La tranquilidad del hogar, los cultivos propios y los dulces de palma son algunos de los secretos de la vietnamita Nguyen Thi Tru, que a sus 122 años es la más longeva del mundo, según la Asociación Mundial de los Récords.
Postrada en una hamaca de su casa en un suburbio rural de Ho Chi Minh (antigua Saigón), la anciana, de aspecto frágil, sonríe a los visitantes a su llegada pero ya no habla apenas, y hace cuatro años que empezó a perder la consciencia.
Las piernas débiles y finas como el alambre que asoman debajo de su pijama marrón ya no le sirven para sostenerse y necesita atención casi continua.
Es su nuera más joven, Nguyen Thi Ba, de 76 años, quien se ocupa de ella durante todo el día y duerme a su lado por la noche.
Ambas descansan sobre sendas camas sin colchón, en una choza de paredes de uralita y techo de lona que han habilitado en la parte trasera de la vivienda familiar.
“Tuvimos que trasladarla aquí porque se hace sus necesidades encima y dentro era más difícil limpiarlo. Aquí se siente mejor porque no hace tanto calor”, explica la nuera.
La tranquilidad de esta familia se vio alterada de manera repentina el pasado 15 de abril, cuando la Asociación Mundial de los Récords la declaró la más anciana del mundo y comenzaron a llamar periodistas a su puerta.
“No sabemos bien cómo ocurrió, nosotros no reclamamos nada, alguien de la Administración debió de darse cuenta de que había nacido en 1893 y avisó a la asociación”, dice la cuidadora.
Si bien es la mujer más anciana del planeta según la Asociación Mundial de los Récords, con sede en Hong Kong, la organización Guinness sólo reconoce a la neoyorquina Susannah Mushatt Jones, de 116 años.
Los documentos del registro civil vietnamita que indican que Tru nació el 5 de mayo de 1893 aún no han sido validados por Guinness.
El marido de Tru falleció en 1975 a los 85 años de edad (ella tenía 82) y de los diez hijos que tuvieron, sólo dos siguen con vida.
El menor, marido de la cuidadora, falleció el pasado marzo a los 85 años.
“Tiene ya dos tataranietos, pero nos resulta muy difícil hacer cuentas del número de nietos y bisnietos, son muchos”, comenta Ba.

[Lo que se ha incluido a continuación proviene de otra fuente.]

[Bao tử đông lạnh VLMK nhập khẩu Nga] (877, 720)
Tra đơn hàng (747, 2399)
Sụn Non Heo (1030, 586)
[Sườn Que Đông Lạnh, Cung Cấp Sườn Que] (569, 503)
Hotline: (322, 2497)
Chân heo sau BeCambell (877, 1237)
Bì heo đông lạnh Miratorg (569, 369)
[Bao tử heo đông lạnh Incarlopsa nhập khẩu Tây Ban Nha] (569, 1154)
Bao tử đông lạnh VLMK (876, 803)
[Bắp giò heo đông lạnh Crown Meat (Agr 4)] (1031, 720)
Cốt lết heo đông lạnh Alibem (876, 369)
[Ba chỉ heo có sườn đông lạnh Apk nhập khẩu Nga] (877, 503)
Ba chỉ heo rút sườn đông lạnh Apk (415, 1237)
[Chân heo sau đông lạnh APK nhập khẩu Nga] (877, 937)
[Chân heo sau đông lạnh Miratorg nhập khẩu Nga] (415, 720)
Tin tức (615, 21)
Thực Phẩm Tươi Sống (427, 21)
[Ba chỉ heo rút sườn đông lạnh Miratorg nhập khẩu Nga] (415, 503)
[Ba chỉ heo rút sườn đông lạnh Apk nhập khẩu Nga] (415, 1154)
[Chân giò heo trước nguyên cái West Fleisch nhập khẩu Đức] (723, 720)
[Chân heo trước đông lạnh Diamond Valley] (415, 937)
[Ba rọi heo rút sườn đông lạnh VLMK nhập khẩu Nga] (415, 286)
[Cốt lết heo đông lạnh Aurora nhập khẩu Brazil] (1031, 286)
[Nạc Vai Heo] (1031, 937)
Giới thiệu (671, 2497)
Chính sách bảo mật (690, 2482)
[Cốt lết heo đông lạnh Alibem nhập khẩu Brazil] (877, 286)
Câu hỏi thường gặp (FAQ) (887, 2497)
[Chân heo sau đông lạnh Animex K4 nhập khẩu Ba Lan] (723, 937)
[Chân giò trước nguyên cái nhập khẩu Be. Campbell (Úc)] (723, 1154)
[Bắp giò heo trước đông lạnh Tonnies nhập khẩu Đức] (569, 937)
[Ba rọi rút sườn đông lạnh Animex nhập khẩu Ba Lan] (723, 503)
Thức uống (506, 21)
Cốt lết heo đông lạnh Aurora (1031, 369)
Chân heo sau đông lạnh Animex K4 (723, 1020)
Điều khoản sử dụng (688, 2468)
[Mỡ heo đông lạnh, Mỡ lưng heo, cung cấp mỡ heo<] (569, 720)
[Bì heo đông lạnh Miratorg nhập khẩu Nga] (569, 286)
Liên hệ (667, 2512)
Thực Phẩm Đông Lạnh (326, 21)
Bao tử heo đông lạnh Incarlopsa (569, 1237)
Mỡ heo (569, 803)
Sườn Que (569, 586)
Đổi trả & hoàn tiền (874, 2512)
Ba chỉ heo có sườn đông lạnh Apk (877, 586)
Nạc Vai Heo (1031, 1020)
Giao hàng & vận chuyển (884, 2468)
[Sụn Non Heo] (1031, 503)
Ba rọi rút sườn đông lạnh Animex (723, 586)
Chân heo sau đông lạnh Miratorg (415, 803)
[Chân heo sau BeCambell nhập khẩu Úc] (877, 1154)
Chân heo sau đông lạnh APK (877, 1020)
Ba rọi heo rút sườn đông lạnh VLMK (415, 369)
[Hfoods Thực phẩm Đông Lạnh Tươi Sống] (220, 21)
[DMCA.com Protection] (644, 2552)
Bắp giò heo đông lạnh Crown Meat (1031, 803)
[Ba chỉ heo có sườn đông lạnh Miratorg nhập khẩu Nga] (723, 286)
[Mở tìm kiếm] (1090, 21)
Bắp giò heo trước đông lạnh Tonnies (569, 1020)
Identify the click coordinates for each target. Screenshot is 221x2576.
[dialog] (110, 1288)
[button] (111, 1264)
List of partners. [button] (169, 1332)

La centenaria mira con ojos curiosos cómo su nuera va dando detalles de la existencia apacible que ha llevado a caballo entre tres siglos.
“Ella siempre se ha quedado en casa, ni siquiera iba al mercado, siempre ha comido las verduras, el arroz, las frutas, la carne y el pescado de nuestra granja. La familia tenía muchas tierras”, dice.
Uno de los pocos vicios de esta mujer que nunca probó el alcohol son los dulces de azúcar de palma y de plátano, que todavía toma de vez en cuando.
Sólo sufrió sobresaltos durante la Guerra de Vietnam, cuando los terrenos cercanos a su casa se convirtieron en campos de batalla y tuvo que mudarse, pero ni ella ni sus familiares resultaron heridos.
“Mi suegra nunca ha estado en un hospital. Ahora viene un médico a verla a veces porque tiene flemas y no sabe expulsarlas”, comenta Ba.
Entre sus rasgos más característicos, la nuera destaca su generosidad, siempre dispuesta a echar una mano.
“Recuerdo que incluso en tiempos difíciles para nosotros, nunca se negaba cuando los vecinos le pedían algo de comida. Siempre ha tenido muy buen carácter, dicen que las suegras y las nueras no se llevan bien en Vietnam, pero no es mi caso”, cuenta.
Durante la conversación, la centenaria sigue intercambiando sonrisas con los visitantes y de vez en cuando extiende la palma de la mano como si pidiera limosna. “Siempre espera que todo el mundo le dé comida”, se disculpa Ba.
La centenaria permanece en silencio y solo cuando su nuera termina de hablar señala el foco de neón que ilumina la choza y pronuncia sus únicas palabras de la conversación: “Apaga la luz”.